> **Source**
# # # #

I have the most curious index problem I could imagine. I have the following innocent-looking code:
int lastIndex = givenOrder.size() - 1;
if (lastIndex >= 0 && givenOrder.get(lastIndex).equals(otherOrder)) {
givenOrder.remove(lastIndex);
}
Looks like a proper pre-check to me. (The list here is declared as List, so there is no direct access to the last element, but that is immaterial for the question anyway.) I get the following stack trace:
java.lang.IndexOutOfBoundsException: Index: 0, Size: 1
at java.util.ArrayList.rangeCheck(ArrayList.java:604) ~[na:1.7.0_17]
at java.util.ArrayList.remove(ArrayList.java:445) ~[na:1.7.0_17]
at my.code.Here:48) ~[Here.class:na]
At runtime, it’s a simple ArrayList. Now, index 0 should be quite inside the bounds!
Edit
Many people have suggested that introducing synchronization would solve the problem. I do not doubt it. But the core of my (admittedly unexpressed) question is different: How is that behaviour even possible?
Let me elaborate. We have 5 steps here:
I check the size and compute lastIndex (size is 1 here)
I even access that last element
I request removal
ArrayList checks the bounds, finding them inadequate
ArrayList constructs the exception message and throws
Strictly speaking, granularity could be even finer. Now, 50,000 times it works as expected, no concurrency issues. (Frankly, I haven’t even found any other place where that list could be modified, but the code is too large to rule that out.)
Then, one time it breaks. That’s normal for concurrency issues. However, it breaks in an entirely unexpected way. Somewhere after step 2 and before step 4, the list is emptied. I would expect an exception saying IndexOutOfBoundsException: Index: 0, Size: 0, which is bad enough. But I never saw an exception like this in the last months!
Instead, I see IndexOutOfBoundsException: Index: 0, Size: 1 which means that after step 4 but before step 5 the list gains one element. While this is possible, it seems about as unlikely as the phenomenon above. Yet, it happens each time that the error occurs! As a mathematician, I say that this is just very unprobable. But my common sense tells me that there is another issue.
Moreover, looking at the code in ArrayList, you see very short functions there that are run hundreds of times, and no volatile variable anywhere. That means that I would very much expect the hotspot compiler to have elided the function calls, making the critical section much smaller; and the elided the double access to the size variable, making the observed behaviour impossible. Clearly, this isn’t happening.
So, my question is why this can happen at all and why it happens in this weird way. Suggesting synchronization is not an answer to the question (it may be a solution to the problem, but that is a different matter).
So I have checked the source code for ArrayList implementation of rangeCheck - method that throws exception and this is what I have found:
private void rangeCheck(int paramInt) //given index
{
if (paramInt < this.size) // compare param with list size
return;
throw new IndexOutOfBoundsException(outOfBoundsMsg(paramInt)); // here we have exception
}
and relevant outOfBoundsMsg method
private String outOfBoundsMsg(int paramInt)
{
return "Index: " + paramInt + ", Size: " + this.size; /// OOOoo we are reading size again!
}
So as you can probably see, size (this.size) of list is accessed 2 times. First time it is read to check condition and the condition is not fullfilled, so the message is build for the exception. While creating message for the exception, only paramInt is persistent between calls, but size of list is read second time. And here we have our culprit.

# # # #

> **Data entries**
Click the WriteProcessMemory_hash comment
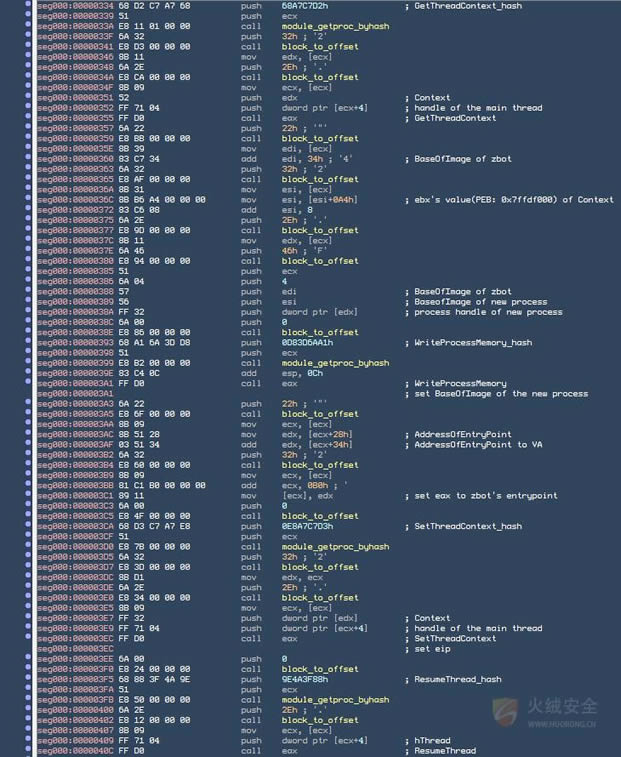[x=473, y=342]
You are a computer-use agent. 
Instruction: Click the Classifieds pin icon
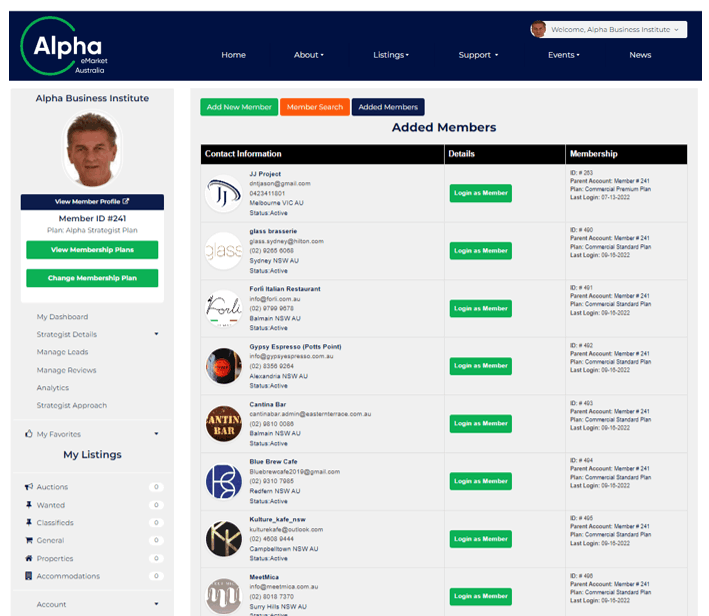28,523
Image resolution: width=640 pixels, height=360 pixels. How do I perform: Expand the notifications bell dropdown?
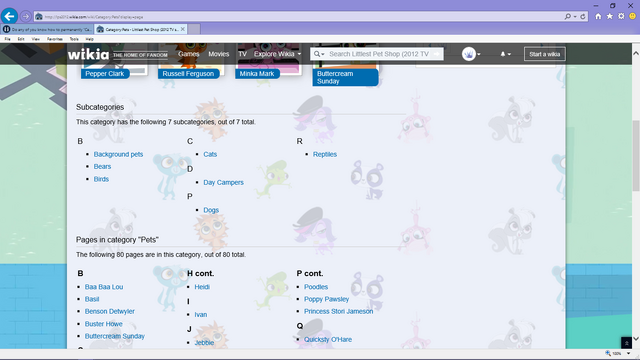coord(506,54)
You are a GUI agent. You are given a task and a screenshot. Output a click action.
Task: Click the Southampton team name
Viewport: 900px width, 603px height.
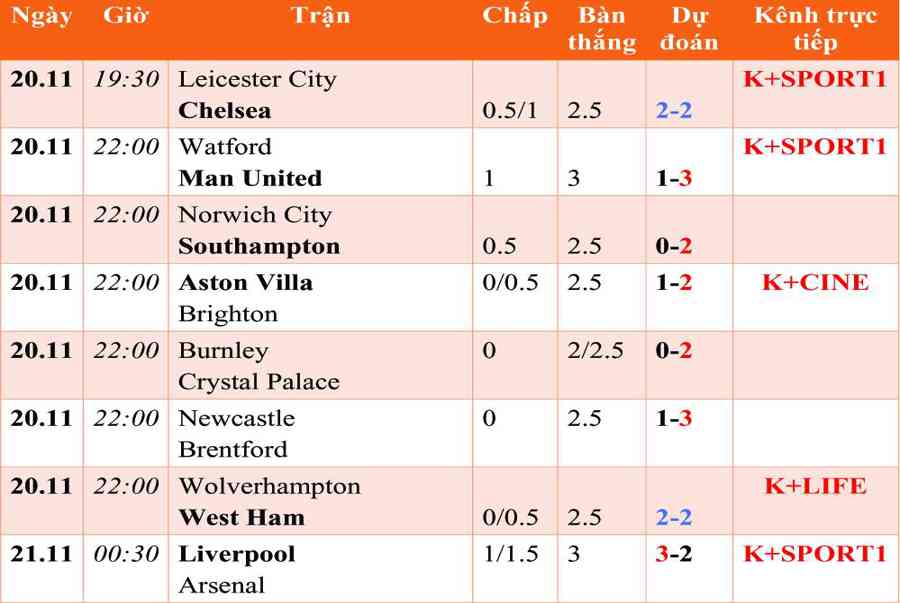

# # # #

> **Things to do**
• A. Name the five steps that the ArrayList thread lists, in order, between checking the size and the exception being thrown.
• B. Quote the passage of the ArrayList thread that begins with the words "I have the most" and ends with "inside the bounds!".
• C. According to the ArrayList thread, how can the exception report "Size: 1" even though the bounds check failed?

> **Set of answers**
• A.
1. I check the size and compute lastIndex (size is 1 here)
2. I even access that last element
3. I request removal
4. ArrayList checks the bounds, finding them inadequate
5. ArrayList constructs the exception message and throws

• B.
I have the most curious index problem I could imagine. I have the following innocent-looking code:
int lastIndex = givenOrder.size() - 1;
if (lastIndex >= 0 && givenOrder.get(lastIndex).equals(otherOrder)) {
givenOrder.remove(lastIndex);
}
Looks like a proper pre-check to me. (The list here is declared as List, so there is no direct access to the last element, but that is immaterial for the question anyway.) I get the following stack trace:
java.lang.IndexOutOfBoundsException: Index: 0, Size: 1
at java.util.ArrayList.rangeCheck(ArrayList.java:604) ~[na:1.7.0_17]
at java.util.ArrayList.remove(ArrayList.java:445) ~[na:1.7.0_17]
at my.code.Here:48) ~[Here.class:na]
At runtime, it’s a simple ArrayList. Now, index 0 should be quite inside the bounds!

• C. The list's size is read twice: once in rangeCheck to test the index, and again in outOfBoundsMsg when the exception message is built. Only the index stays fixed between those calls, so the size can change between the failed check and the message.